In una recente intervista, Tony Khan ha raccontato come Kenny Omega fosse riuscito a convincerlo nel provare a portare Konosuke Takeshita in America. Il dubbio del capo non era legato alle sue qualità, bensì alla tempistica di arrivo in un contesto totalmente differente dal suo. Tutti sanno e sapevano del suo talento, non sapevano però cosa sarebbe accaduto. Come avrebbe reagito e come si sarebbe adattato.
Era il 2022. Una vita fa, quasi. Tre anni dopo, Takeshita è uno di quei wrestler che si lascia guardare volentieri. I suoi match sono sempre di ottimo livello, funziona da heel e da face, ha combattuto con quasi tutti i migliori wrestler della AEW, compreso quel Kenny Omega che tanto lo aveva sponsorizzato.
E da Kenny si riparte.

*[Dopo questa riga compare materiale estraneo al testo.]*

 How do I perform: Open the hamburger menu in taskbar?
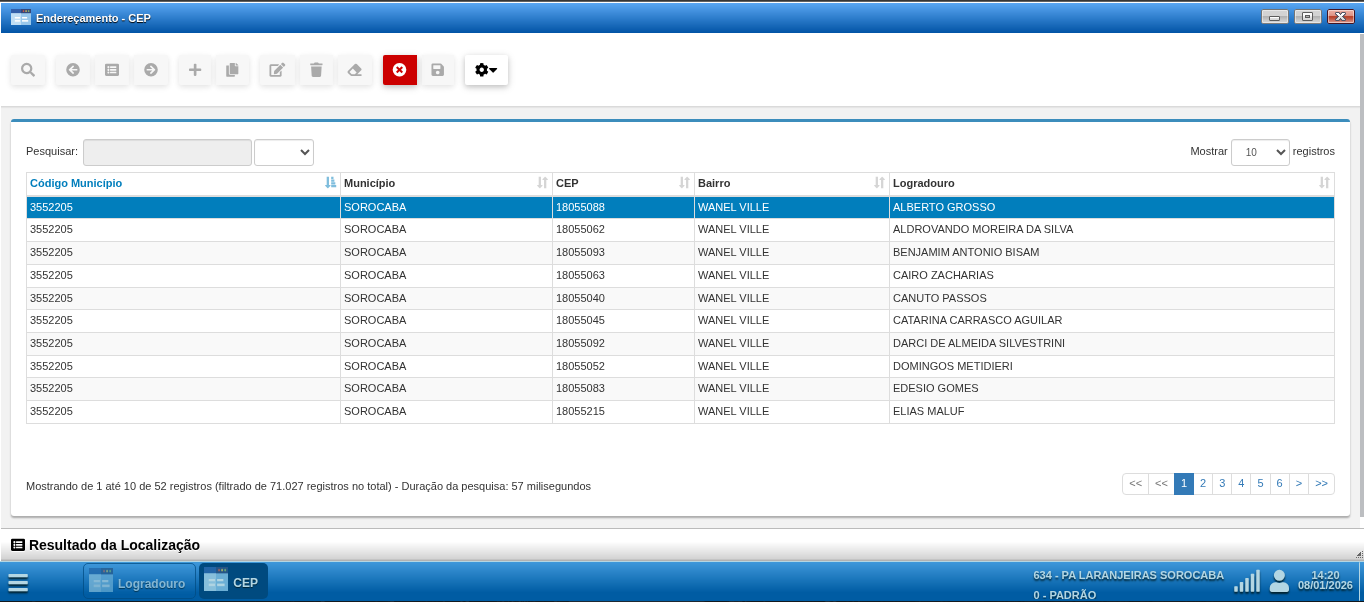point(18,583)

Oggi Takeshita è campione IWGP, ma non è quello il focus, essendo calata l’importanza della NJPW negli anni. Ma è comunque una cintura prestigiosa, che può portare con fierezza in attesa di ritrovarsi in All Elite a lanciare l’assalto alla cintura principale. Da chi partire, però?
La scelta è giusta. Kazuchika Okada è il lasciapassare verso la gloria. Guai a sbagliare il pensiero: non si dovrà badare al risultato ma alla fattura del match (o dei match) che saranno in grado di mettere su. Quando guardiamo alla famosa trilogia tra il Rainmaker e The Cleaner il titolo c’è, ma non è il focus. Il focus è l’elevata qualità di quei 3 incontri.

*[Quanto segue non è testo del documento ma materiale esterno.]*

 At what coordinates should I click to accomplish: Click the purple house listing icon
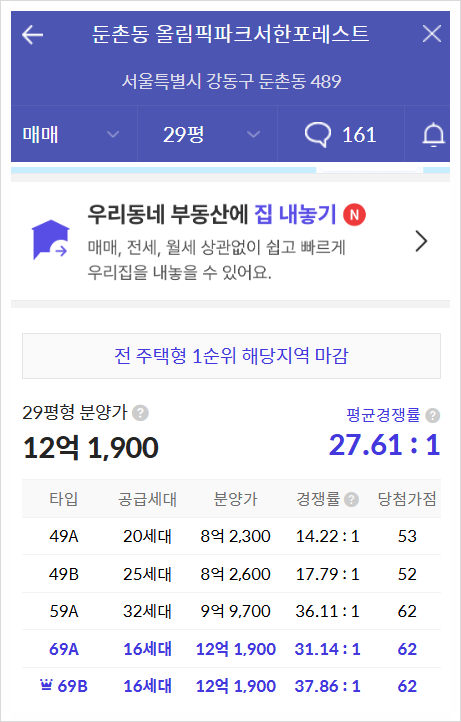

Per Takeshita dovrà essere uguale. Non gli mancherà poi come impreziosire il percorso: Ospreay, Page, Swerve, MJF e tanti altri sono lì ad attendere che faccia il passo decisivo. Ovvero prendere il posto di Kenny Omega. Che entro pochi anni si ritirerà. Lasciando al suo allievo la prateria in cui ha cavalcato per anni.